Data section
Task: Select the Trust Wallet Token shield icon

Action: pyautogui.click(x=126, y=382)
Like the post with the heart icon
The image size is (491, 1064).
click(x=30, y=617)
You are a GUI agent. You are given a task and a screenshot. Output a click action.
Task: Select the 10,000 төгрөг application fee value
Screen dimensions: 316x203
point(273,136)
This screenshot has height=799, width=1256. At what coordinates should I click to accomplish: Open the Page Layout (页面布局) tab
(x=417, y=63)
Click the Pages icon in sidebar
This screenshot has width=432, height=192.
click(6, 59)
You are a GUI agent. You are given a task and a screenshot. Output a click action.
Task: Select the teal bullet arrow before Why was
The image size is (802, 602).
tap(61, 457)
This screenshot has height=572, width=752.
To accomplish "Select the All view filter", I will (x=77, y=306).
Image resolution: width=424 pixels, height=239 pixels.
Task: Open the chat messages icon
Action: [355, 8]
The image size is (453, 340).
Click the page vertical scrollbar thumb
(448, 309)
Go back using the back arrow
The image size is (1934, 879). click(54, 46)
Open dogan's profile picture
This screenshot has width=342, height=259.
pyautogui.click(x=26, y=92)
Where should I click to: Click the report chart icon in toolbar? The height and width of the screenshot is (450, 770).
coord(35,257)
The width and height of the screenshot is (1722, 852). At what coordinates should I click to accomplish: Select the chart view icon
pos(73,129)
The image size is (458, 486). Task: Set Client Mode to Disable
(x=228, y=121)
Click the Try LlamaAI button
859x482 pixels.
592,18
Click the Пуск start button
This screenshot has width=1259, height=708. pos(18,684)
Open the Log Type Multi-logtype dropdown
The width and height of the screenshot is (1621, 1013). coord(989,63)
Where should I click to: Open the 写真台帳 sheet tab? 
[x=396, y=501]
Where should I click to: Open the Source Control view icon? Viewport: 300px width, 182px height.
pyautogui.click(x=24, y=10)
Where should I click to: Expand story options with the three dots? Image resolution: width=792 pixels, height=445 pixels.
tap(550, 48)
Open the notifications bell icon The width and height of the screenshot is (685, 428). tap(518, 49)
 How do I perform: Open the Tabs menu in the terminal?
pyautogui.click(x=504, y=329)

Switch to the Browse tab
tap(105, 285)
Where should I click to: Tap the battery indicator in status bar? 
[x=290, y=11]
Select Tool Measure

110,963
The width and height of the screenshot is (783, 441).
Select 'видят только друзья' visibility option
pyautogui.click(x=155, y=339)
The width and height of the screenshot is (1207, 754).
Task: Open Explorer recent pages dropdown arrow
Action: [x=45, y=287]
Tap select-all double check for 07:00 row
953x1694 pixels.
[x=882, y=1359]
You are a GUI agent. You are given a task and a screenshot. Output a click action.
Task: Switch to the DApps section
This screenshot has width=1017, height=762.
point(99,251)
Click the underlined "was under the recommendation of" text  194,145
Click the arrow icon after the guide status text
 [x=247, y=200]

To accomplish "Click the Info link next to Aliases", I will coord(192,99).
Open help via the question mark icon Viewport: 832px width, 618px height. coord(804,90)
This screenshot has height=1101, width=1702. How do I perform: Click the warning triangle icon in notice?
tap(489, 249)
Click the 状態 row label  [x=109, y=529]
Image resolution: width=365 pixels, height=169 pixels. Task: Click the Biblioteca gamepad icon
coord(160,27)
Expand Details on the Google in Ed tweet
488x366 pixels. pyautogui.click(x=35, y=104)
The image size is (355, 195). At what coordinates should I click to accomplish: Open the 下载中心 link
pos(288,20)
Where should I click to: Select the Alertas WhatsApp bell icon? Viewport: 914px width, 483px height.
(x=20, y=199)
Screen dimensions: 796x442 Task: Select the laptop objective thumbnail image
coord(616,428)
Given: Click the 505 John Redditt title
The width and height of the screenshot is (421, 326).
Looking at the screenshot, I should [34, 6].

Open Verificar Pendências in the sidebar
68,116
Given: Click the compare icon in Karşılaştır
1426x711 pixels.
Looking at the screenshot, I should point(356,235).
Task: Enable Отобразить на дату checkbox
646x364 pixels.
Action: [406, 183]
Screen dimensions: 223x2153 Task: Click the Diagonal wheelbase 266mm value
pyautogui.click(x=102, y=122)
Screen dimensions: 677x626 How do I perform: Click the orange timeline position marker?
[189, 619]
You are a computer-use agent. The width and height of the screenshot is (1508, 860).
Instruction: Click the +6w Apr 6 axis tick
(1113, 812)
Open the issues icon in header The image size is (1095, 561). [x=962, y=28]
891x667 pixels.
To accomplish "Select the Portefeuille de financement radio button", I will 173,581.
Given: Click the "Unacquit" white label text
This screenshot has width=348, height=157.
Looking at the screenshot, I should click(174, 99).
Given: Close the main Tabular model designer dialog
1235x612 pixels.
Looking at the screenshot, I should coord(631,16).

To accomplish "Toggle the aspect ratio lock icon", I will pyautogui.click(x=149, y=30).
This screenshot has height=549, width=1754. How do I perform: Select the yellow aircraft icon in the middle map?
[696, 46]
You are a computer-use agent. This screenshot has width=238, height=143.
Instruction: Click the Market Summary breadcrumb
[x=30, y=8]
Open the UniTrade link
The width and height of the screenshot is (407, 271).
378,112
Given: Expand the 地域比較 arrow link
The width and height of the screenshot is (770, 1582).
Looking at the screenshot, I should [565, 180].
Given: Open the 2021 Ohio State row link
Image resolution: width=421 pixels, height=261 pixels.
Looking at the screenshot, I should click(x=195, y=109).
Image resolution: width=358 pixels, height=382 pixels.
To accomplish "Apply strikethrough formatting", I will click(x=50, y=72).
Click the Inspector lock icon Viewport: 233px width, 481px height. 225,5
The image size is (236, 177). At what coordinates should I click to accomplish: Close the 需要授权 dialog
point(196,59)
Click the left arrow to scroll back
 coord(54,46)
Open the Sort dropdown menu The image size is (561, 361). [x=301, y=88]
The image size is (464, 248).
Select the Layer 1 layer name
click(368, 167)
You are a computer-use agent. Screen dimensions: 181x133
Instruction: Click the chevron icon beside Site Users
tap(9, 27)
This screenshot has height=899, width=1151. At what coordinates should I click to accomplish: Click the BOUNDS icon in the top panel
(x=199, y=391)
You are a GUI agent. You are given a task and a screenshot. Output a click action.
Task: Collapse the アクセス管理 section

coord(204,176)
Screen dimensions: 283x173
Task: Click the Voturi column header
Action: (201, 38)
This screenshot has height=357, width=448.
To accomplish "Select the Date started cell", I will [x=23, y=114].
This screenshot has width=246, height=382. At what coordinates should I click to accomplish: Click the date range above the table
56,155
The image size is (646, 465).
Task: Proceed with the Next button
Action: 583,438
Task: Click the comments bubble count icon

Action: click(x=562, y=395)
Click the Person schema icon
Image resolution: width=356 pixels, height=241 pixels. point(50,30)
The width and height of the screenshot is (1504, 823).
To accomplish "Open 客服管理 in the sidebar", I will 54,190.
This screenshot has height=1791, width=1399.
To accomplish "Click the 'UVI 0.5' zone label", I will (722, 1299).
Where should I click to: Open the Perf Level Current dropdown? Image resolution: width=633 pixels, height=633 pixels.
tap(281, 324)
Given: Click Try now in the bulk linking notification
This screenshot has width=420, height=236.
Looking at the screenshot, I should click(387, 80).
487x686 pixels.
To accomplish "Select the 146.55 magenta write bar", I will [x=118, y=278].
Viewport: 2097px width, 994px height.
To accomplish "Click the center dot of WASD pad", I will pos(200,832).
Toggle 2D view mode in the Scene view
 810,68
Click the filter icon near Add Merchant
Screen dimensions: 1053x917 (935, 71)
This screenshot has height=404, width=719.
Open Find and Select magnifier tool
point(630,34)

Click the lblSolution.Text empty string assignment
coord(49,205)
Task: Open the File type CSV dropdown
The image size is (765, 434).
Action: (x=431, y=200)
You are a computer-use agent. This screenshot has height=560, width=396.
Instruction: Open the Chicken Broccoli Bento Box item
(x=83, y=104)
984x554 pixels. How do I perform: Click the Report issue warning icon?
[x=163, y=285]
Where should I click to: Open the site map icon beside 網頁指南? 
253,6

Exercise task
Copy out the records from the line with "This screenshot has height=799, width=1256." up to and including the line with "click(6, 59)".

Task result
This screenshot has height=799, width=1256. At what coordinates should I click to accomplish: Open the Page Layout (页面布局) tab
(x=417, y=63)
Click the Pages icon in sidebar
This screenshot has width=432, height=192.
click(6, 59)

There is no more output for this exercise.